Enthusiastic, curious people were invited to participate in a group workshop led by Nikki Pugh as part of a research project that investigates the use of sculptural, location-aware objects as a tool for thinking and talking about distant places.
Read Nikki’s MA dissertation about the work here.
Excerpt:
“The practical component of this research project centred on the design and use of paper ‘pods’ supplemented with computational processing and electronics to make them react with movement and light to being pointed in a particular direction.
I ran workshops with different groups of people and we used the time it took participants to make the pods to talk about the distant places to which we have strong emotional connections.

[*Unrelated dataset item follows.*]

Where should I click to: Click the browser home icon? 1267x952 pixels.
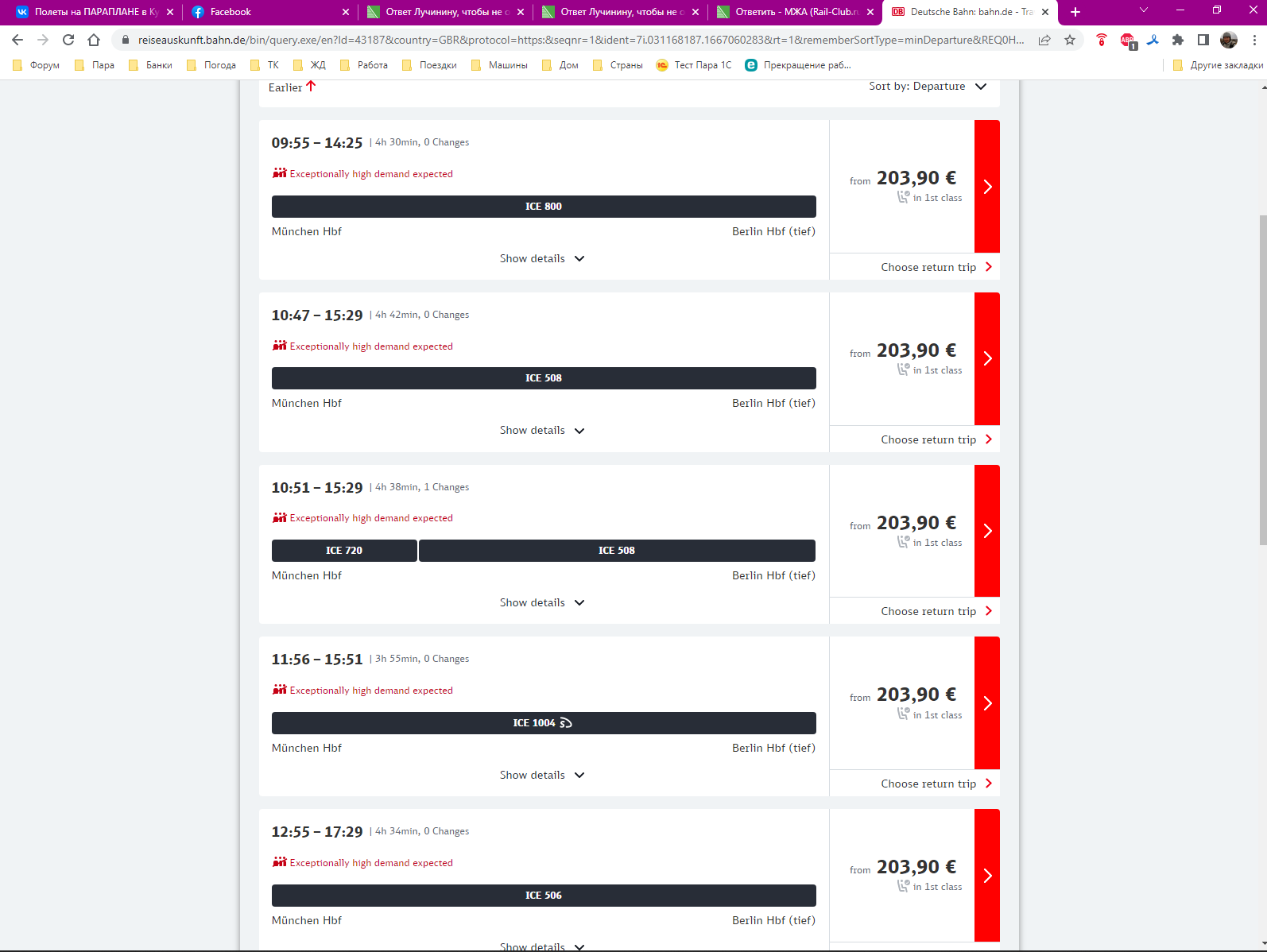pyautogui.click(x=94, y=40)
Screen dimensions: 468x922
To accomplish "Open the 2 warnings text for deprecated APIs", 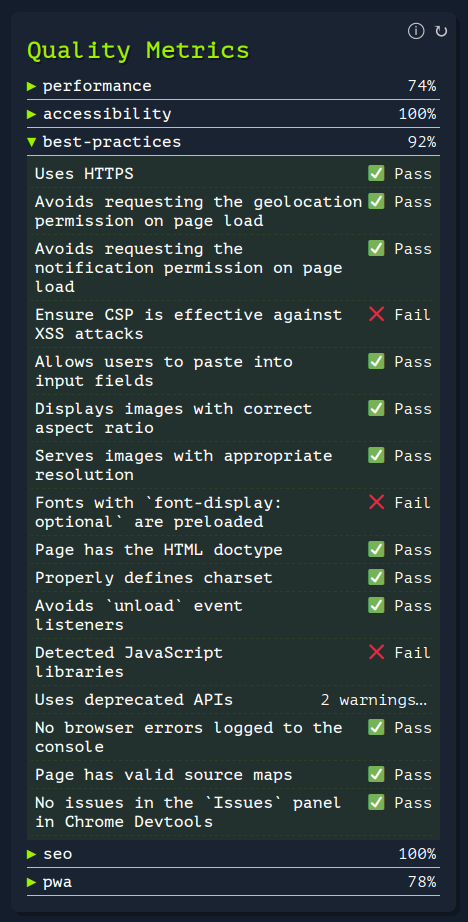I will [x=373, y=700].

We worked and talked at the pace of folded tabs and PVA glue—4 or 5 hours—giving us time to share stories; consider our relationships to our pasts, to people, and to places; and also to question the implications of crafting our own interfaces for digital technologies.
After having selected a location that was of significance to them, participants then had time to walk with the pod they had made, now programmed to signal when person and pod were facing towards that place.

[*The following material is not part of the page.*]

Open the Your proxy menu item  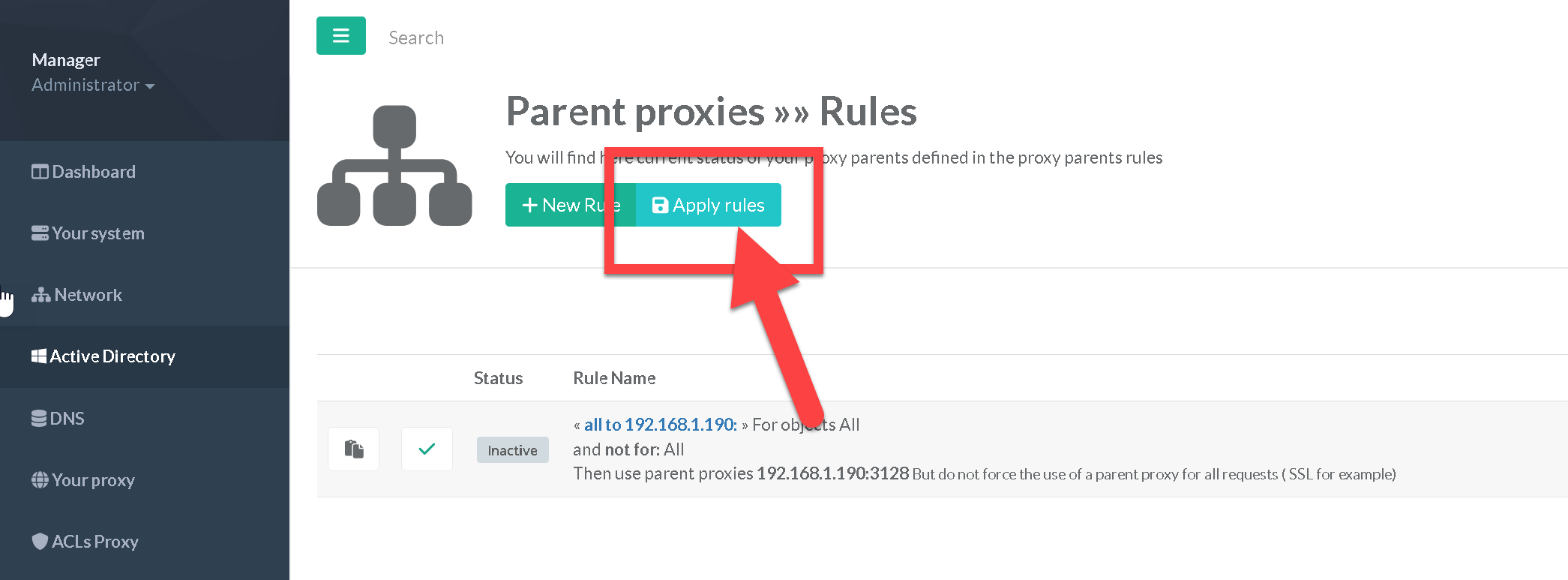pyautogui.click(x=93, y=480)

The workshops were held with members of the public at Birmingham Open Media; Visual Sociology staff and students at Goldsmiths, University of London; and with staff and researchers connected to the Centre for Mobilities Research and Lancaster Institutite for the Contemporary Arts at Lancaster University. Two further workshops had been planned, but were not realised.
Rather than describing the pods and workshops in detail, the following chapters are intended to complement the practical work through exploration of my practice, indicating relevant contextual frameworks and evaluation of the research project as a whole.”